> **What you are asked to do**:
Please transcribe the records precisely; pictures stay out of your copy.

> **Records supplied**:
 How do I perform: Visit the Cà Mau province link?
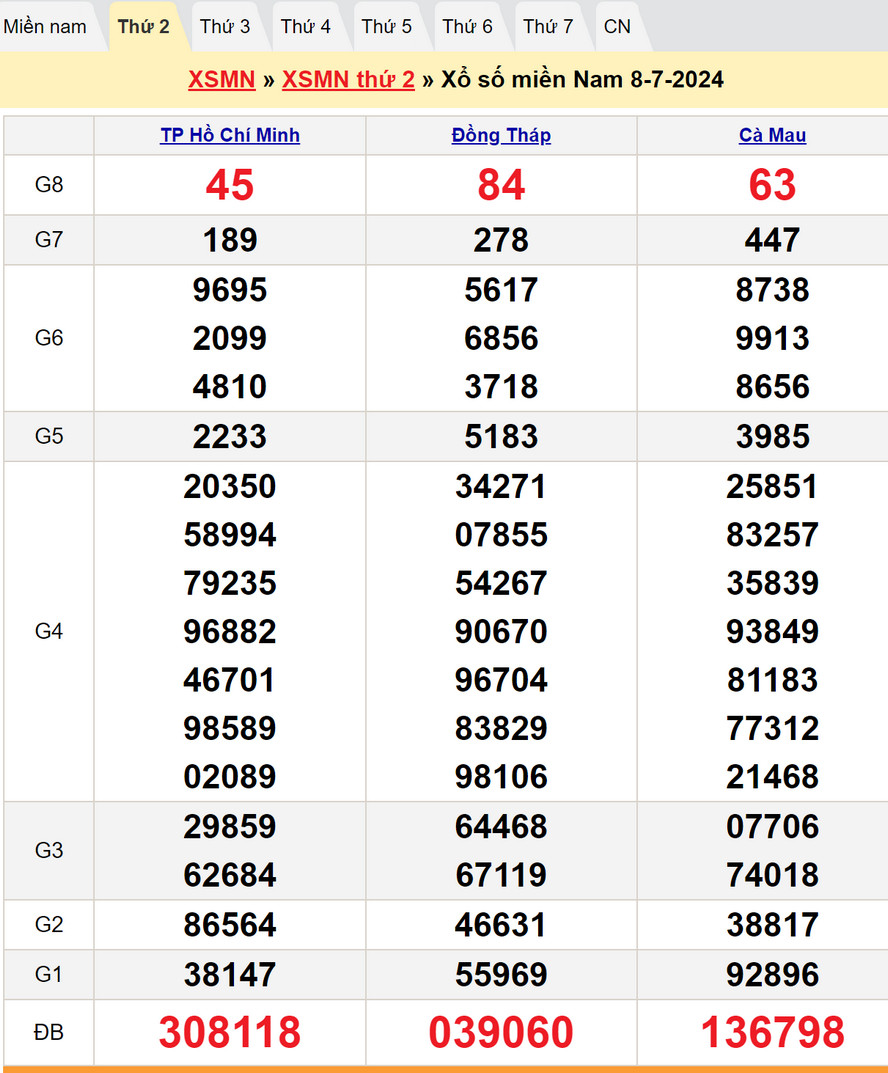click(772, 135)
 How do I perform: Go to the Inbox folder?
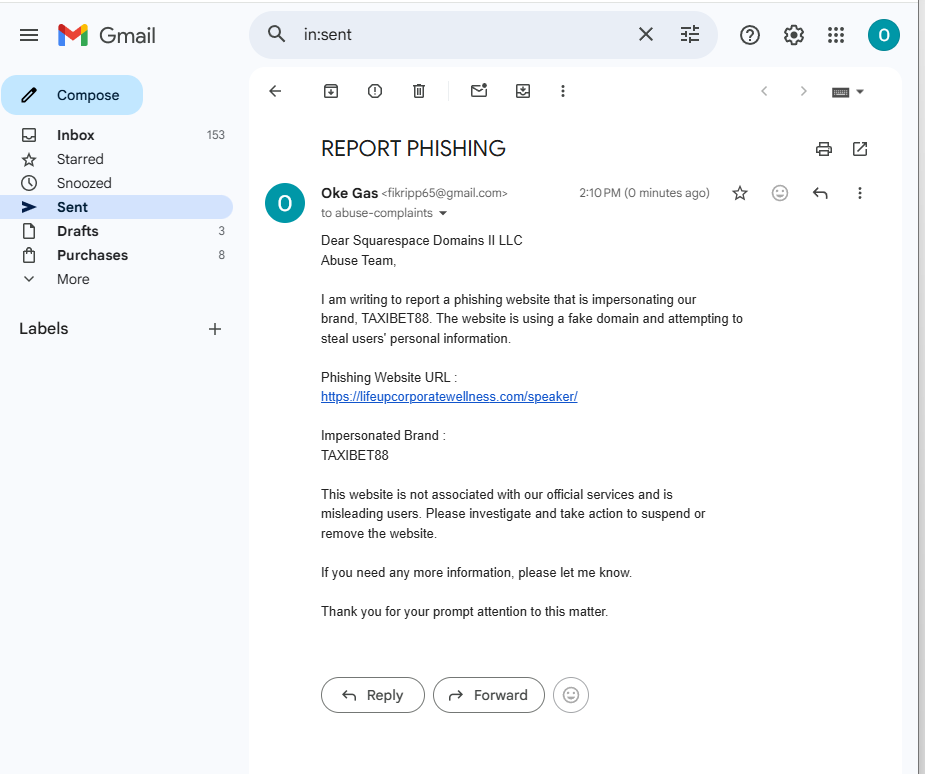click(x=75, y=135)
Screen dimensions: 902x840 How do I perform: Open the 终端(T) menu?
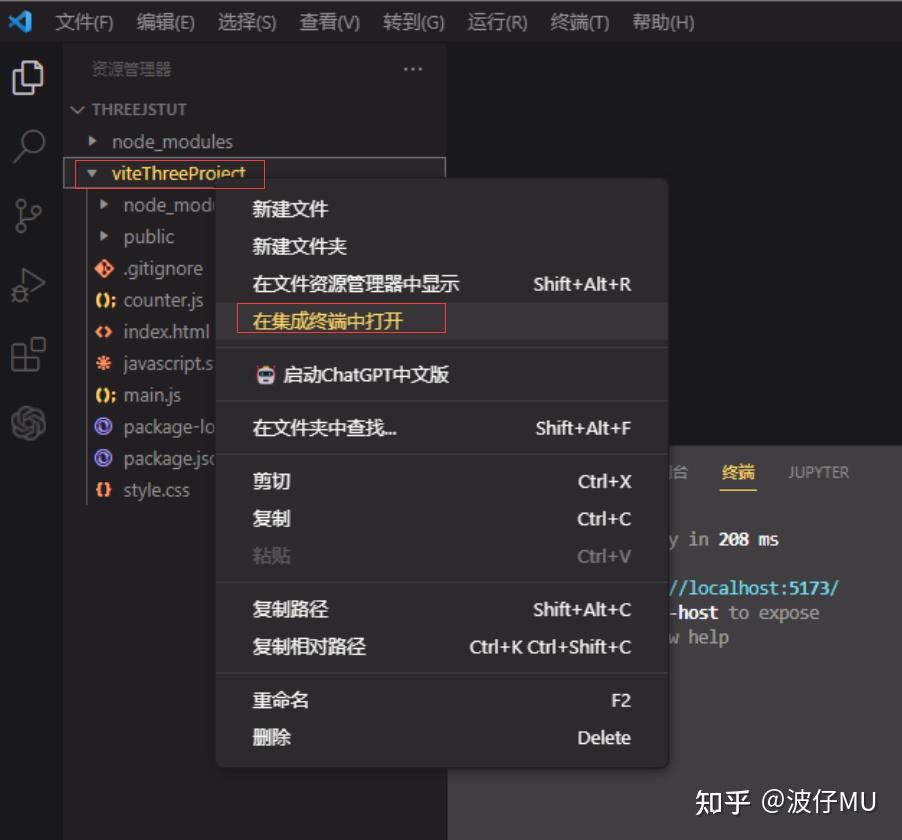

> **The answer**:
 How do I perform: Visit the Cà Mau province link?
click(772, 135)
 How do I perform: Go to the Inbox folder?
click(x=75, y=135)
Screen dimensions: 902x840 How do I perform: Open the 终端(T) menu?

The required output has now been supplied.